## Directions
• a. Please quote the August market update word for word, from "August continued the" up to and including "at month ends.".
• b. Answer these questions from the August market update:
(i) What monthly return did the Nifty50 give in August?
(ii) On what date did the Rajya Sabha pass the GST Bill?
(iii) Which index did the Urjit Patel Committee recommend as the RBI's main measure of inflation?

## Excerpt
August continued the uptrend of previous two months and became the 3rd consecutive month that gave positive returns. The Benchmark Nifty50 gave monthly returns of 1.71% and has continued its new found hobby of making fresh 52-week highs at month ends.
Though returns given by major indices were not as great as in July*, the numbers nevertheless were respectable. Nifty Next50 and Nifty500 did slightly better than Nifty50 and gave 2.44% and 2.19% returns respectively.
*July returns – Nifty50: 4.23%, Nifty Next50: 9.37%, Nifty500: 5.00%
One of the biggest economic reforms in last 2 decades saw light of the day. The Rajya Sabha passed the GST Bill on 3rd August 2016.(Update – At the time of writing, more than half of all the states had ratified the bill – which sets a clear path for Presidential approval).
GST is expected to give a boost of 0.9% to 1.7% of GDP in long term (source – study commissioned by 13th Finance Commission). The actual implementation is expected to happen on 1st April 2017 and will help simplify tax structure, encourage compliance, lower costs and broaden the tax base in India. (We have written extensively about GST implementation in last month’s newsletter too – Click here to Read).
Change in Guard at RBI
Other big news of the month was appointment of Mr. Urjit Patel as RBI’s next governor. Currently, he is serving as RBI’s Deputy Governor. Alumni of Oxford, Yale and LSE, Mr. Patel has also worked at IMF’s India office in early 90s.
Mr. Patel is known to have a zero tolerance for inflation. The Urjit Patel Committee headed by him, had recommended inflation targeting and shift to use of Consumer Price Index (CPI) as the main measure of inflation for the RBI (against earlier use of Wholesale Price Index i.e. WPI).
So this appointment sends clear message that government will continue to push its inflation agenda.
On Tap Banking License
August also saw release of recommendations for On-Tap licensing of Universal Banks. When implemented, this will do away with the current approach of bank licensing being once-in-a-decade kind of an event. Instead, the window for getting a bank license from RBI will remain open throughout the year. This is a big reformative step for the Indian banking sector.
But we are of the view that despite the new ‘on-tap’ regime, there will be no rush to establish new banks. Banking is a complex business and given the stringent guidelines, there will be very few takers in initial years. The commonly held view that NBFCs might be eager to convert into banking entities is also speculative and doesn’t hold much substance.

## Data lines
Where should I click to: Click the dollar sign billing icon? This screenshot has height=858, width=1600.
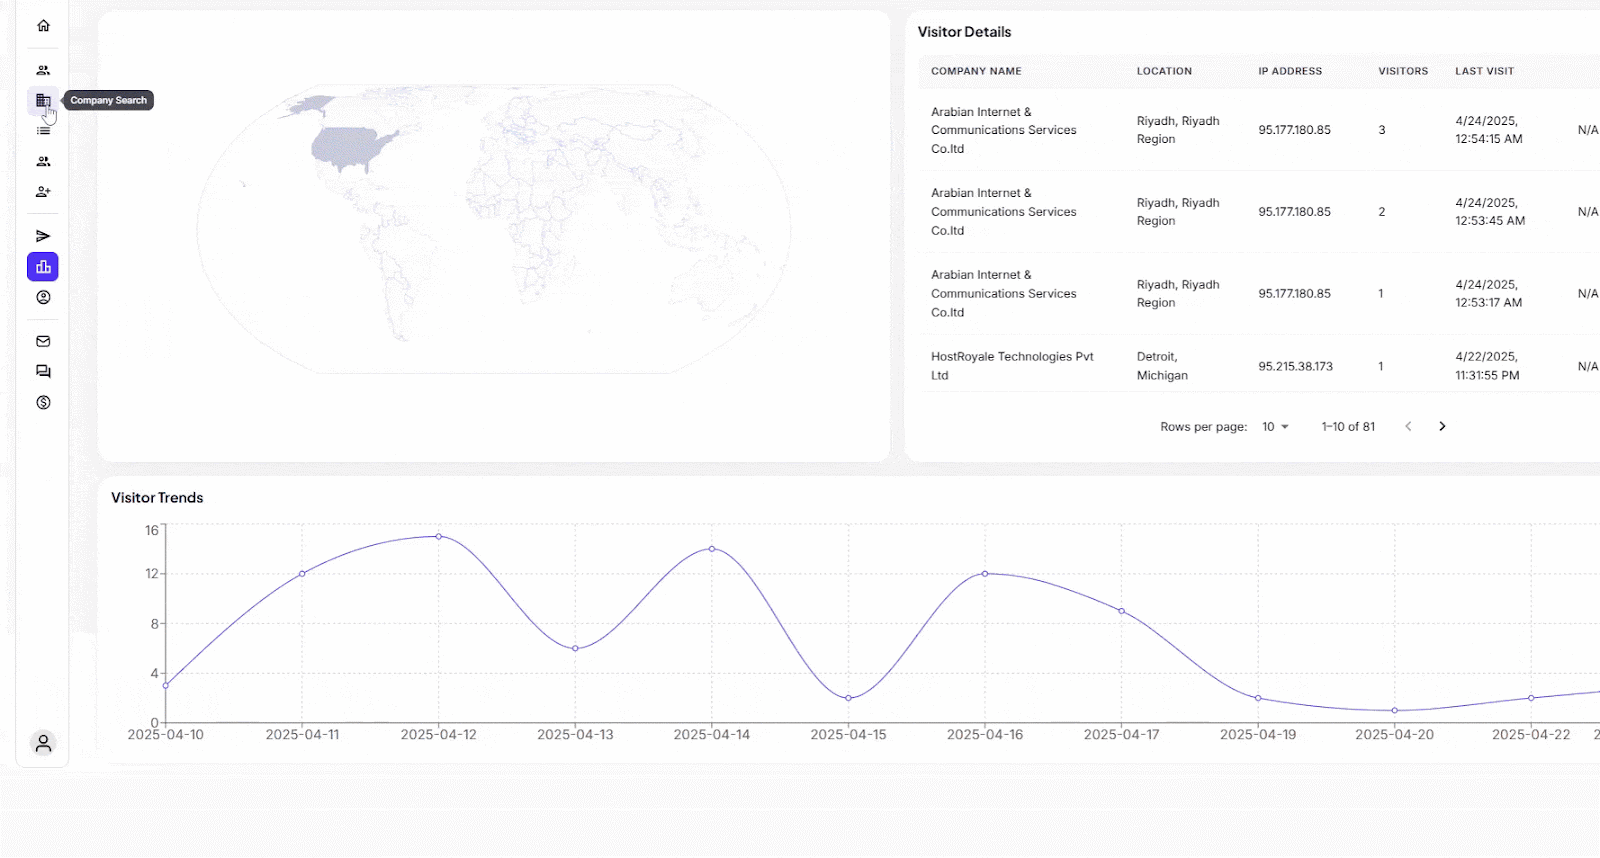(x=43, y=403)
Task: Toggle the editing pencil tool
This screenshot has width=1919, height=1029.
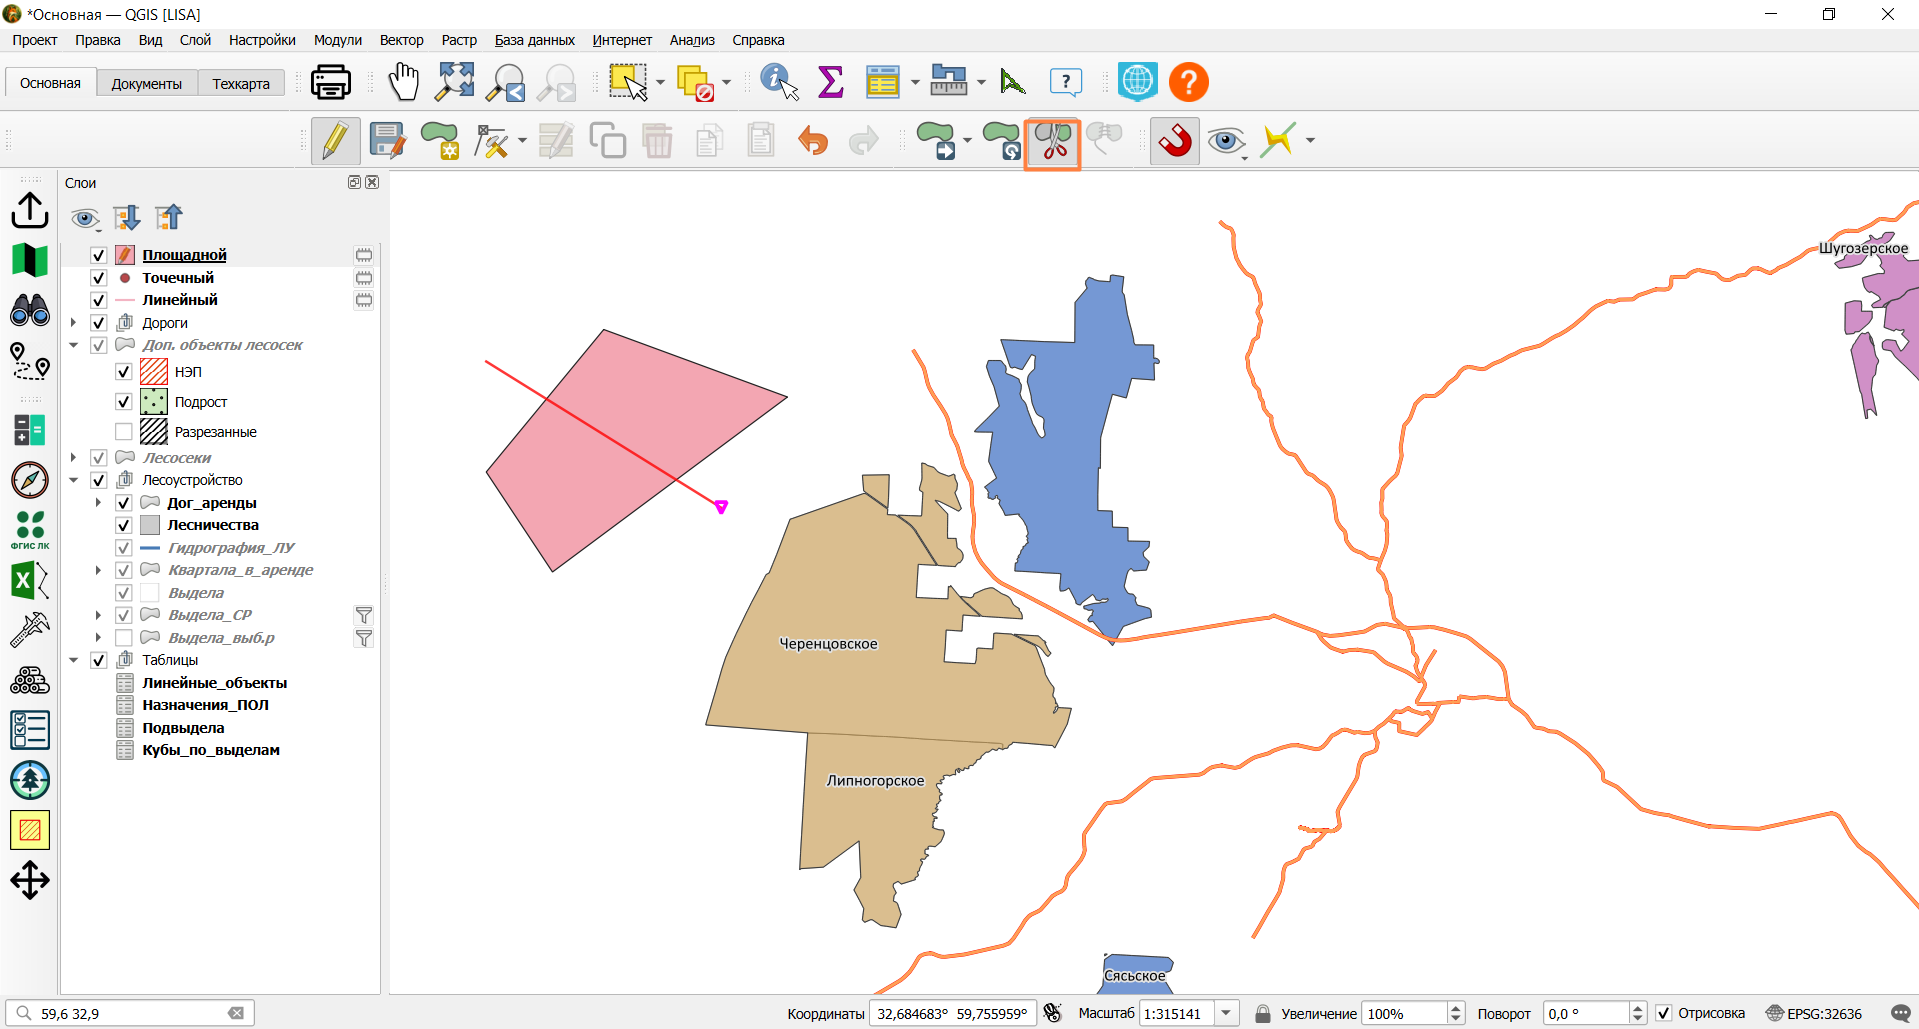Action: click(335, 141)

## Solutions to the problems
• a.
August continued the uptrend of previous two months and became the 3rd consecutive month that gave positive returns. The Benchmark Nifty50 gave monthly returns of 1.71% and has continued its new found hobby of making fresh 52-week highs at month ends.

• b.
(i) 1.71%
(ii) 3rd August 2016
(iii) The Consumer Price Index (CPI)